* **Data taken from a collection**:
>> begin

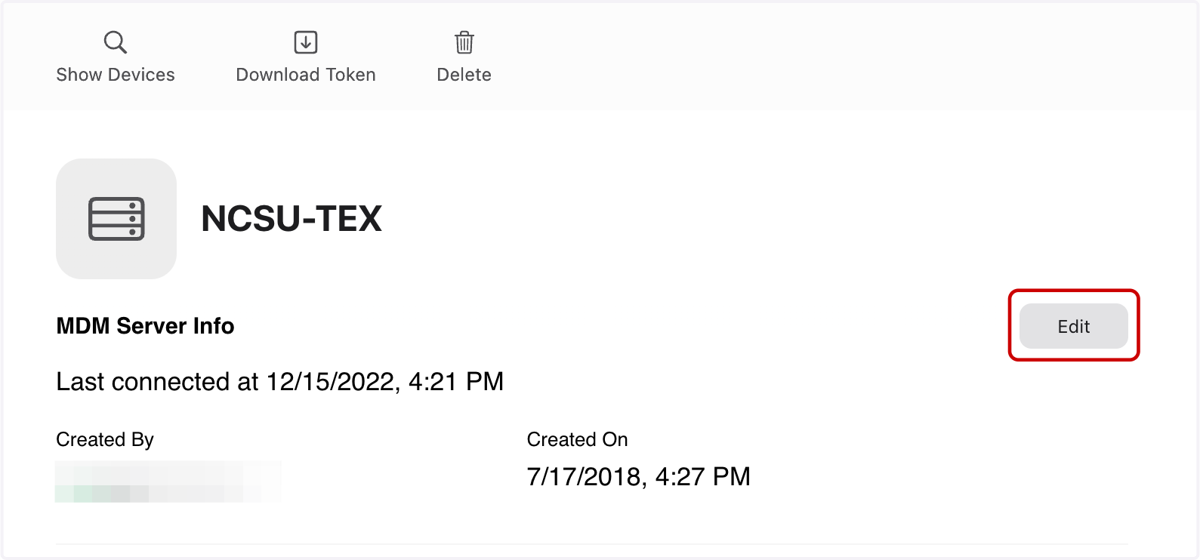Viewport: 1200px width, 560px height.
Task: Click the NCSU-TEX server name heading
Action: pos(291,219)
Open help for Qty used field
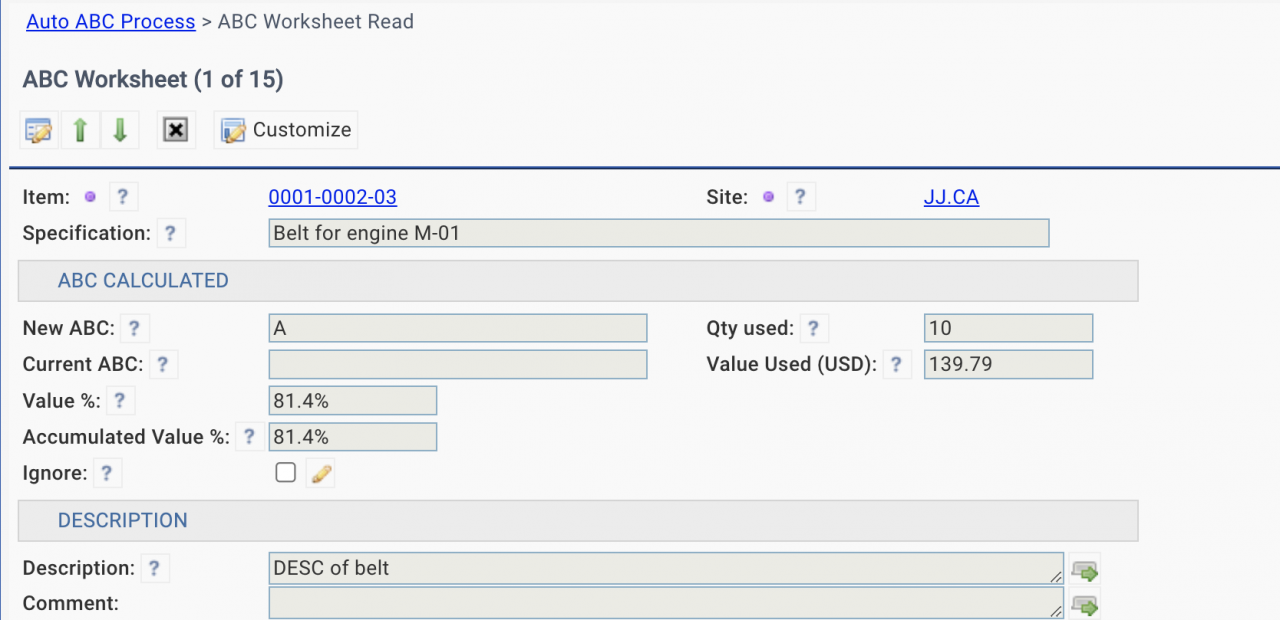This screenshot has width=1280, height=620. (814, 328)
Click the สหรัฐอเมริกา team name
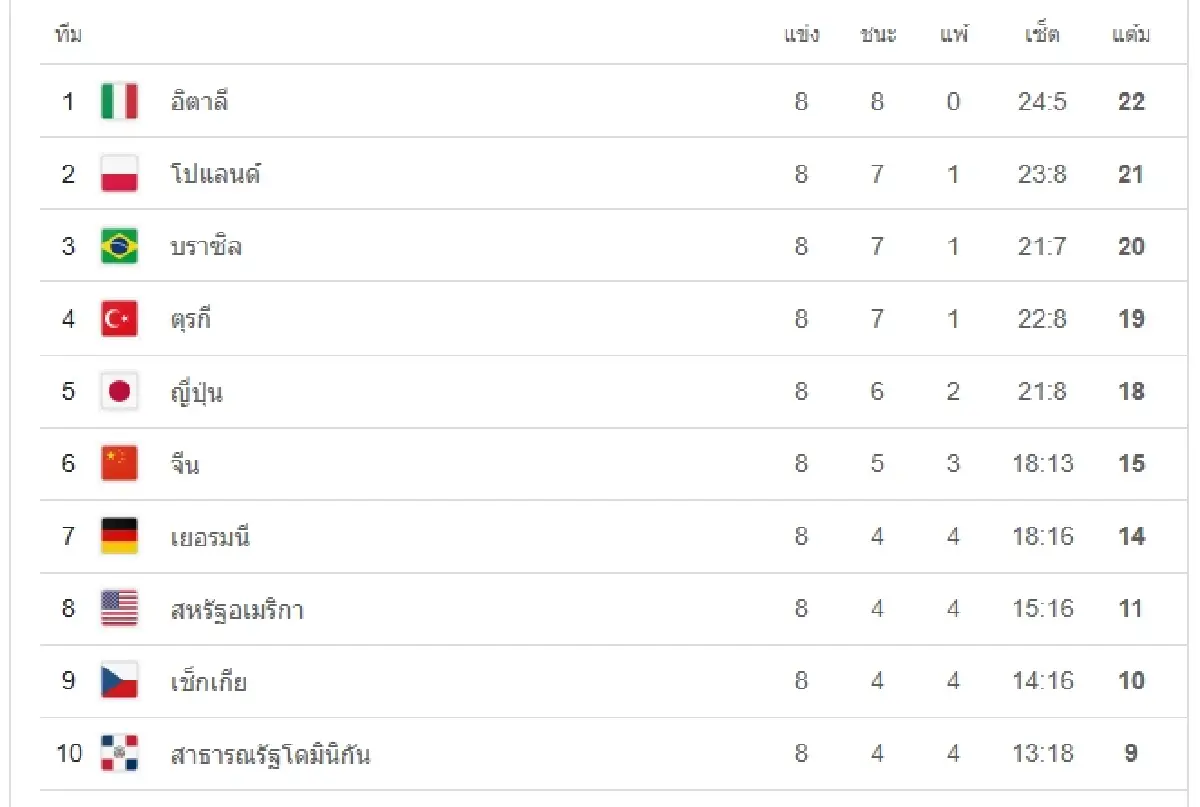1200x807 pixels. 237,609
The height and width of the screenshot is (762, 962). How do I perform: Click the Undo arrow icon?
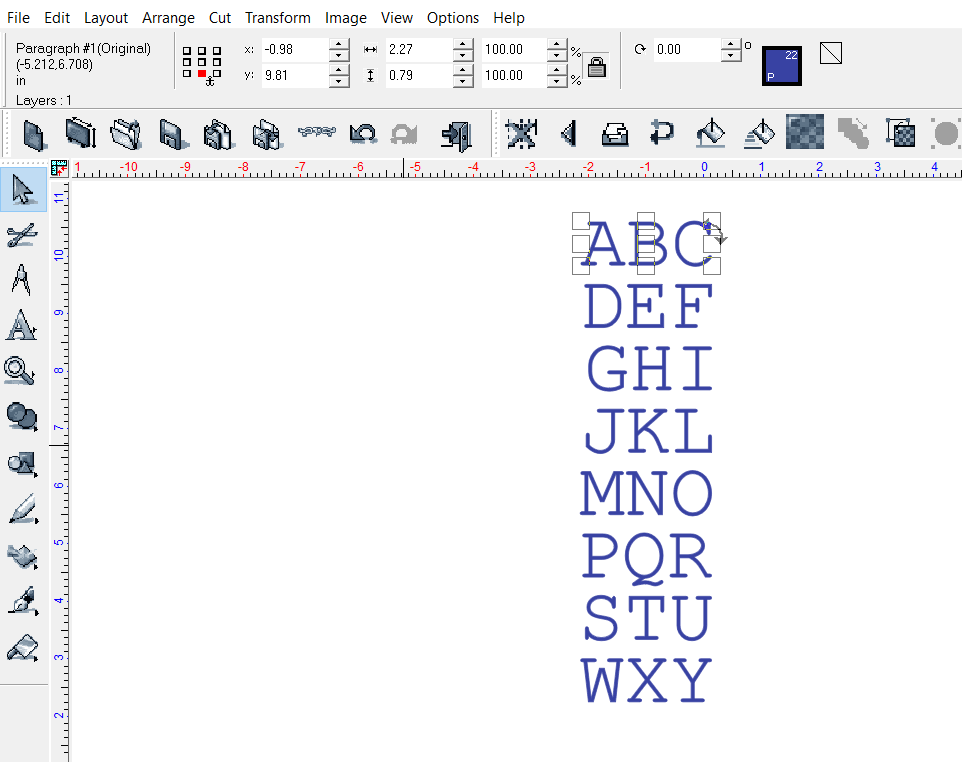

>> end

Copy out every line of the records above word for word, leaving out the pictures.

Viewport: 1200px width, 560px height.
Task: Click the NCSU-TEX server name heading
Action: pos(291,219)
Open help for Qty used field
This screenshot has width=1280, height=620. (814, 328)
Click the สหรัฐอเมริกา team name
1200x807 pixels. 237,609
The height and width of the screenshot is (762, 962). How do I perform: Click the Undo arrow icon?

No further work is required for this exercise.